Sembra essere efficace un nuovo trattamento antitumorale basato sulla tecnica della cosiddetta terapia genica. A darne annuncio, attraverso una nota, la Kite Pharma, una biotech americana, che ha reso noti i risultati della sperimentazione dei trial di sperimentazione di uno dei suoi farmaci. In realtà, si tratta di una anticipazione in quanto la presentazione dei dati all’interno di un contesto scientifico e’ prevista per il prossimo mese di aprile a Washington, dove si terra’ il meeting annuale della American Association for Cancer Research.
Intanto le anticipazione sembrano fornire uno scenario davvero interessante. A distanza di sei mesi dalla terapia 36 pazienti su 101 hanno visto una remissione completa della malattia, mentre l’ottanta per cento di loro ha visto il cancro ridursi della meta’. ”Sono dati molto interessanti e assolutamente non inattesi”, spiega Chiara Bonini, Vice Direttore della Divisione di Immunologia, Trapianti e Malattie Infettive e capo unita’ Ematologia Sperimentale, IRCCS Ospedale San Raffaele e professore ordinario di Medicina e Chirurgia Universita’ Vita-Salute San Raffaele. La terapia genica in chiave antitumorale si sta avvicinando sempre piu’ velocemente al letto del paziente, come usa dire in gergo clinico.
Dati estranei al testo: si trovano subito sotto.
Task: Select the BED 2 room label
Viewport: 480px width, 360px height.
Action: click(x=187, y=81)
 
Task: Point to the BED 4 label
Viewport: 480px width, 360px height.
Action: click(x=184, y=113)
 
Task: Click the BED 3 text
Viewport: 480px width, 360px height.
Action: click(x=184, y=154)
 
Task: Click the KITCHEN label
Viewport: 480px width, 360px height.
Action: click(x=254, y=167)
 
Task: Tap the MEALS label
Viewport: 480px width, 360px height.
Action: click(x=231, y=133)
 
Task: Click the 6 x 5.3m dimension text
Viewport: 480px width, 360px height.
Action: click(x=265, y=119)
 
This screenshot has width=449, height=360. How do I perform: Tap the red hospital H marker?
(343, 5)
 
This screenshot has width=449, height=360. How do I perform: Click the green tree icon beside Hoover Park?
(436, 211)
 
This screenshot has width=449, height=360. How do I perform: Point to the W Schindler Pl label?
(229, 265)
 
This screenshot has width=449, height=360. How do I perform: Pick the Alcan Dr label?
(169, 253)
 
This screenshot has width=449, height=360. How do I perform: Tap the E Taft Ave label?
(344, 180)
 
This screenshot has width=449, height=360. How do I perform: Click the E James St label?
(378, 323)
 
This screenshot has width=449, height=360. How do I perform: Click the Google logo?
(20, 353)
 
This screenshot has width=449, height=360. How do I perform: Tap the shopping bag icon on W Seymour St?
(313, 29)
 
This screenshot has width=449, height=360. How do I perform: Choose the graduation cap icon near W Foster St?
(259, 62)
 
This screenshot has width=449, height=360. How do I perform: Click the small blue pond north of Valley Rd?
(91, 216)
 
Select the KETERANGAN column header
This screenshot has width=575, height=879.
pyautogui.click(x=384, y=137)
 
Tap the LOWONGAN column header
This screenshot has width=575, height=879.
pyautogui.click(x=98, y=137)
“Questi farmaci – spiega Bonini – sono costituiti da cellule del nostro sistema immunitario (linfociti T) che vengono modificate geneticamente. In pratica viene modificato il linfocita che riesce a riconoscere le cellule tumorali e a distruggerle. Il recettore e’ conosciuto con la sigla Car ed e’ tipico di alcuni tipi particolari di tumori, come, per esempio, il linfoma non Hodgkin, alcune leucemie. Sono farmaci che sono in fase di sperimentazione clinica ormai da qualche anno e questi risultati cosi’ incoraggianti ci fanno pensare che la strada intrapresa sia quella giusta”. La terapia genica, piu’ che un farmaco vero e proprio, e’ in realta’ un processo che permette di usare il nostro stesso sistema immunitario per aggredire il tumore. “Nella maggior parte dei casi – spiega Bonini – si tratta di cellule che vengono prelevate dal paziente stesso e che poi, dopo essere state opportunamente modificate geneticamente, vengono re-iniettate nel paziente”. Prima di arrivare ad essere una terapia ampiamente diffusa devono pero’ essere superati diversi ostacoli. Uno di questi e’ la tossicita’ di questo tipo di processi. “Intanto occorre spiegare – dice Bonini, che collabora anche con la Fondazione Telethon – che in questi casi parliamo di tossicita’ relativa. Parliamo sempre di malattie che hanno un esito potenzialmente mortale in cui le terapie fin qui utilizzate hanno comunque un grande impatto in termini di tossicita’, per esempio la chemio o la radioterapia”. La strategia per superare questo tipo di problemi e’ quella di cercare di prevenirli, e di prevederli, cioe’ di riuscire a capire quando un farmaco sta diventando tossico, o meglio, nocivo per il paziente. “Una strategia su cui noi del San Raffaele stiamo lavorando – e’ quella di un farmaco che e’ in grado di attivare un gene suicida che e’ in grado di eliminare le cellule usate per la lotta antitumorale e di salvaguardare cosi’ la salute del paziente”. Anche in questo caso siamo un po’ piu’ avanti della semplice sperimentazione, dal momento che proprio nell’autunno scorso, l’Emea, l’Agenzia europea del farmaco, ha dato la market authorization, il via libera commerciale a questo farmaco. “Si tratta, precisa Bonini – della prima autorizzazione di un farmaco di terapia genica sui linfociti T autorizzato in Europa”.